Evet, ben aynı zamanda Basın Özgürlüğü ve Medya Araştırmaları Derneği’nin (BAMAD) kurucu Genel Başkanıyım. Derneğimiz henüz çok yeni bir dernek olmasına rağmen, 2 yıldır ‘İzmir Basın Kampı’nı düzenliyor ve 7 bölgeden yerel-ulusal onlarca-yüzlerce gazeteciyi bir araya getirerek, camiamızın sorunlarına dair birlikte kafa yormamızın zeminini yaratıyor.

Derneğimizin önerilerini burada kısaca özetlemem mümkün değil, bu anlamda iki basın kampının sonuç deklarasyonları ilgililer için özet sunacaktır. 

Şunu vesile ile belirtmeliyim ki, BAMAD ne cemiyetlerimize ne de sendikalarımıza alternatif değildir. Aksi gibi, bir araya gelmekte zorlanan dernek, sendika ve cemiyetlerimizi bir araya getirme konusunda da kolaylaştırıcıdır. Ve bu konudaki temel politikası, cemiyetlerimizin güçlendirilerek yarı resmi ve yetkili meslek odaları haline getirilecek yasal düzenlemelerin yapılması için mücadele etmektir. Ve BAMAD,  sendikaların güçlenmesi için de kısıtlı olanakları ile çeşitli çabalar içerisinde bir dernektir. 
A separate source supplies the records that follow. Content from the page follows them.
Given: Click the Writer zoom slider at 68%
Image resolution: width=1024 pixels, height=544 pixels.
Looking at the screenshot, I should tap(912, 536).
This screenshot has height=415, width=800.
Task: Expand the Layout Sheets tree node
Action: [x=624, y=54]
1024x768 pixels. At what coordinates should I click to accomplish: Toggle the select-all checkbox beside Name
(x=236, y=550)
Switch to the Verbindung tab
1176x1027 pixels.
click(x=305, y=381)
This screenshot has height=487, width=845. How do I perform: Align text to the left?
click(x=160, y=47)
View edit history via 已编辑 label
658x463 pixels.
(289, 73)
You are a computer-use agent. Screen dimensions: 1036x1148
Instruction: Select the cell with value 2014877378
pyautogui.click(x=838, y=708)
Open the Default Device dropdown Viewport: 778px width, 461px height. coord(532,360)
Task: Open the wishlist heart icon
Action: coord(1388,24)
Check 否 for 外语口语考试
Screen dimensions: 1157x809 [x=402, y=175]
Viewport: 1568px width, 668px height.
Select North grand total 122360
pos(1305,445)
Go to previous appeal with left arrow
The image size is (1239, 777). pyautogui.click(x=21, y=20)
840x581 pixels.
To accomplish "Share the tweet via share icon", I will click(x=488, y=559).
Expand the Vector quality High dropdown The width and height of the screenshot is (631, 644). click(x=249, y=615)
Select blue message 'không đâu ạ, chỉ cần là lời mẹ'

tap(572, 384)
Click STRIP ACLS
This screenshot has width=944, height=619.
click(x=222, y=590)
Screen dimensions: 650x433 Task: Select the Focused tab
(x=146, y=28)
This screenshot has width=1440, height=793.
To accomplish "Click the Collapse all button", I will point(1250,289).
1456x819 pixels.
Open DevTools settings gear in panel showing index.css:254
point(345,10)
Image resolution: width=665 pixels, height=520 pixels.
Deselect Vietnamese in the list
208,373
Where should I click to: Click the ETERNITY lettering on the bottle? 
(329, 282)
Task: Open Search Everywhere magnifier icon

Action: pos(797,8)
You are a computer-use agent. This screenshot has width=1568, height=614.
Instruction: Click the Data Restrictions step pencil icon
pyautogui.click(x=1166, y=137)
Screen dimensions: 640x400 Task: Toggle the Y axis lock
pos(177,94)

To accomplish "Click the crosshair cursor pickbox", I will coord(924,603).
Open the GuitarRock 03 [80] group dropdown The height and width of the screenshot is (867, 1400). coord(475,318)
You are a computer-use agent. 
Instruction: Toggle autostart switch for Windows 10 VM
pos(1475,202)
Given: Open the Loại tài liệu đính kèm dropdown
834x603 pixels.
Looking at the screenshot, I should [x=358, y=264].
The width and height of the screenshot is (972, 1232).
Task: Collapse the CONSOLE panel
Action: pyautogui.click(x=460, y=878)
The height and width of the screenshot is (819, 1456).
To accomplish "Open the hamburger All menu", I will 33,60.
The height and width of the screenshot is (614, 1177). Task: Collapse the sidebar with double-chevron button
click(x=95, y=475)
Derneğimizin yöneticilerinden, Fikir Gazetesi Genel Yayın Yönetmeni meslektaşım Murat Büyükyılmaz uygun görürse, BAMAD ve çalışmalarına dair başka ve kapsamlı bir röportaj gerçekleştirebiliriz.
 
Röportajınız için teşekkür eder, tüm meslektaşlarımın 10 Ocak Çalışan Gazeteciler Günü’nü kutlarım. Eğer bir gün gazeteciler gerçekten özgür ve nitelikli bir çalışma yaşamına kavuşursa, bu ancak ve ancak başta gazetecilerin kendisi olmak üzere bunu arzulayan tüm toplum kesimlerinin ortak mücadelesiyle mümkün olacaktır.